Imprisoned Bashkir Activist Transferred To Notorious 'Special Regime' Prison In Siberia

Airat Dilmukhametov in court in 2020.

The imprisoned opposition activist from Russia's Republic of Bashkortostan, Airat Dilmukhametov, has been transferred to a notorious "special regime" prison, the harshest type of penitentiary in the country, his relatives told RFE/RL on November 5 after weeks of having no contact with him.

The Minusinsk prison, in the town of the same name in the Siberian region of Krasnoyarsk Krai, was built in 1810 and many historic Russian figures were incarcerated within its walls. In Soviet times, more than 4,000 people were executed there.
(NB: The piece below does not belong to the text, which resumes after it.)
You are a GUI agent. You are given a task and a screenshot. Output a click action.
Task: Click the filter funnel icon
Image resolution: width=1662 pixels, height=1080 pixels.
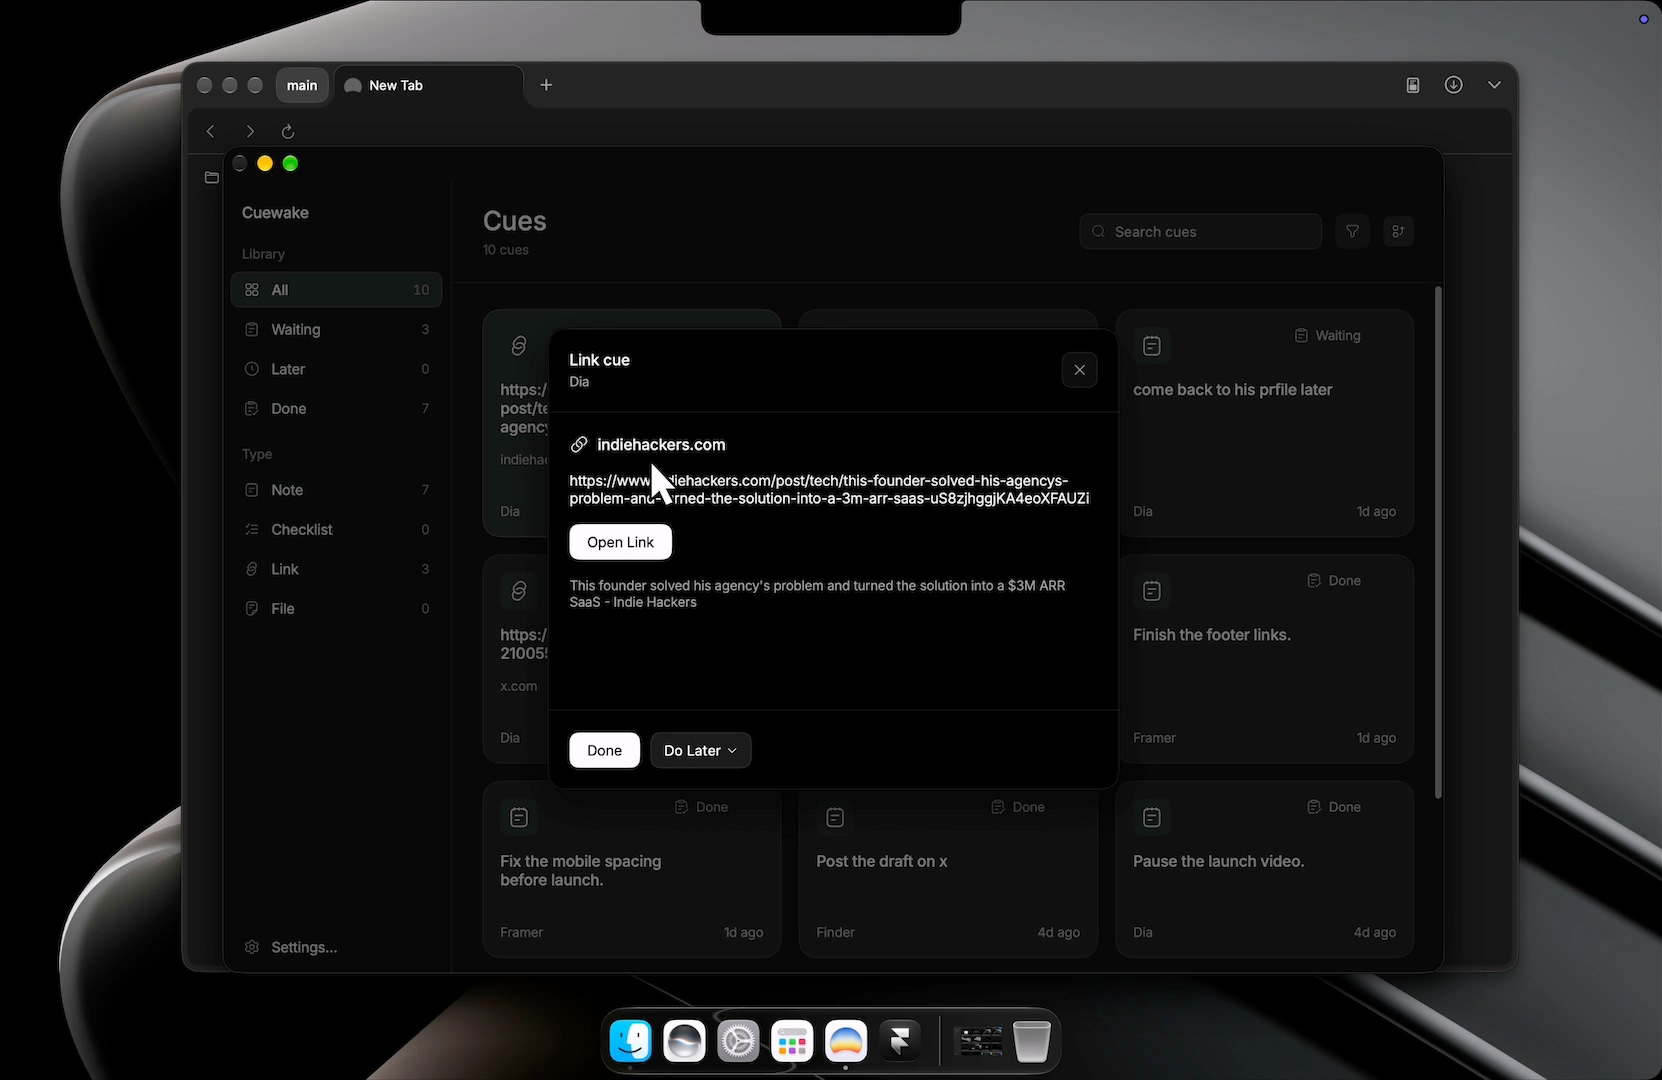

In his literary investigation, The Gulag Archipelago, Soviet dissident writer Aleksandr Solzhenitsyn described the facility as "the most terrifying detention center of the Stalin era."

Dilmukhametov was arrested in 2019 and in August 2020 sentenced to nine years in prison on extremism charges.

In August this year, a court ruled that he must be transferred to a "special regime" prison for "systemic violations of the penitentiary’s internal order."

Dilmukhametov was convicted of issuing public calls to violate Russia's territorial integrity.

The charge stemmed from a video statement he made in 2018 urging the creation of a "real" federation in Russia with more autonomous rights given to ethnic republics and regions.

Dilmukhametov was also found guilty of making public calls for extremism and supporting terrorism.

Those charges are linked to his criticism of regional authorities for incarcerating several Bashkirs on charges of belonging to a banned Islamic group and his public statements about a conflict between local residents and workers from Chechnya in the village of Temas.

SEE ALSO: Officials In Russia's Bashkortostan Investigating Clashes Involving Chechens

Dilmukhametov has maintained his innocence.

Russian rights groups have recognized Dilmukhametov as a prisoner of conscience and said he has been under pressure while in custody, frequently being kept in punitive solitary confinement on ungrounded accusations.